- Work to be completed -
For this exercise, repeat each entry exactly as written.

- Records shown -
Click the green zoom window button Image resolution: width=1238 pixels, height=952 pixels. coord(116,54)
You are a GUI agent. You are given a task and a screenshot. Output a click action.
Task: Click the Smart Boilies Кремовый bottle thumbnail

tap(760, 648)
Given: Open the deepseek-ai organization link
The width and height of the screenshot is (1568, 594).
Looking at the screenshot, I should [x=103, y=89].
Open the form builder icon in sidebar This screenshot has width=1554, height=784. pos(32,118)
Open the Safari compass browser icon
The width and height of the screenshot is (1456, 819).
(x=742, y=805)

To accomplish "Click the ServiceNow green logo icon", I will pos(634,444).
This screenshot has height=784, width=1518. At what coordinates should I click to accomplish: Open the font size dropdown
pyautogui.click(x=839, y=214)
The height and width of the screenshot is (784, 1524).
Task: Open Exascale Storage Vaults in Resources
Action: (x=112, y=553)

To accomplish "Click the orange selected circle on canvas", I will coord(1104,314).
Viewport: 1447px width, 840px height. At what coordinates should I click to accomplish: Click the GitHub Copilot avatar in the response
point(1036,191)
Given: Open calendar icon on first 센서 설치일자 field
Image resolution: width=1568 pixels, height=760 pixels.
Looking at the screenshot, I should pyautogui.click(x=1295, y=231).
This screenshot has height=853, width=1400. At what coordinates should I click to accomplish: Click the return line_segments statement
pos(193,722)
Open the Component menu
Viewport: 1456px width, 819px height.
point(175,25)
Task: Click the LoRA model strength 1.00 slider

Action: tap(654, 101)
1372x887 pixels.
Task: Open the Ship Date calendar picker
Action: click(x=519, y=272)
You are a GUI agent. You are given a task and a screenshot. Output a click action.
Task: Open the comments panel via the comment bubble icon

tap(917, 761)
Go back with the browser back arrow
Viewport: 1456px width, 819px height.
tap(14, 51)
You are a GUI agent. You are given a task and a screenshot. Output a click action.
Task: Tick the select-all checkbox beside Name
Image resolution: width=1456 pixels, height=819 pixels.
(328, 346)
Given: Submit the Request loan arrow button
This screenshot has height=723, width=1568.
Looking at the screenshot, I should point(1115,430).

- Response to the exercise -
Click the green zoom window button Image resolution: width=1238 pixels, height=952 pixels. coord(116,54)
You are a GUI agent. You are given a task and a screenshot. Output a click action.
Task: Click the Smart Boilies Кремовый bottle thumbnail

tap(760, 648)
Given: Open the deepseek-ai organization link
The width and height of the screenshot is (1568, 594).
Looking at the screenshot, I should [x=103, y=89].
Open the form builder icon in sidebar This screenshot has width=1554, height=784. pos(32,118)
Open the Safari compass browser icon
The width and height of the screenshot is (1456, 819).
(x=742, y=805)

To accomplish "Click the ServiceNow green logo icon", I will pos(634,444).
This screenshot has height=784, width=1518. At what coordinates should I click to accomplish: Open the font size dropdown
pyautogui.click(x=839, y=214)
The height and width of the screenshot is (784, 1524).
Task: Open Exascale Storage Vaults in Resources
Action: (x=112, y=553)

To accomplish "Click the orange selected circle on canvas", I will coord(1104,314).
Viewport: 1447px width, 840px height. At what coordinates should I click to accomplish: Click the GitHub Copilot avatar in the response
point(1036,191)
Given: Open calendar icon on first 센서 설치일자 field
Image resolution: width=1568 pixels, height=760 pixels.
Looking at the screenshot, I should pyautogui.click(x=1295, y=231).
This screenshot has height=853, width=1400. At what coordinates should I click to accomplish: Click the return line_segments statement
pos(193,722)
Open the Component menu
Viewport: 1456px width, 819px height.
point(175,25)
Task: Click the LoRA model strength 1.00 slider

Action: tap(654, 101)
1372x887 pixels.
Task: Open the Ship Date calendar picker
Action: click(x=519, y=272)
You are a GUI agent. You are given a task and a screenshot. Output a click action.
Task: Open the comments panel via the comment bubble icon

tap(917, 761)
Go back with the browser back arrow
Viewport: 1456px width, 819px height.
tap(14, 51)
You are a GUI agent. You are given a task and a screenshot. Output a click action.
Task: Tick the select-all checkbox beside Name
Image resolution: width=1456 pixels, height=819 pixels.
(328, 346)
Given: Submit the Request loan arrow button
This screenshot has height=723, width=1568.
Looking at the screenshot, I should point(1115,430).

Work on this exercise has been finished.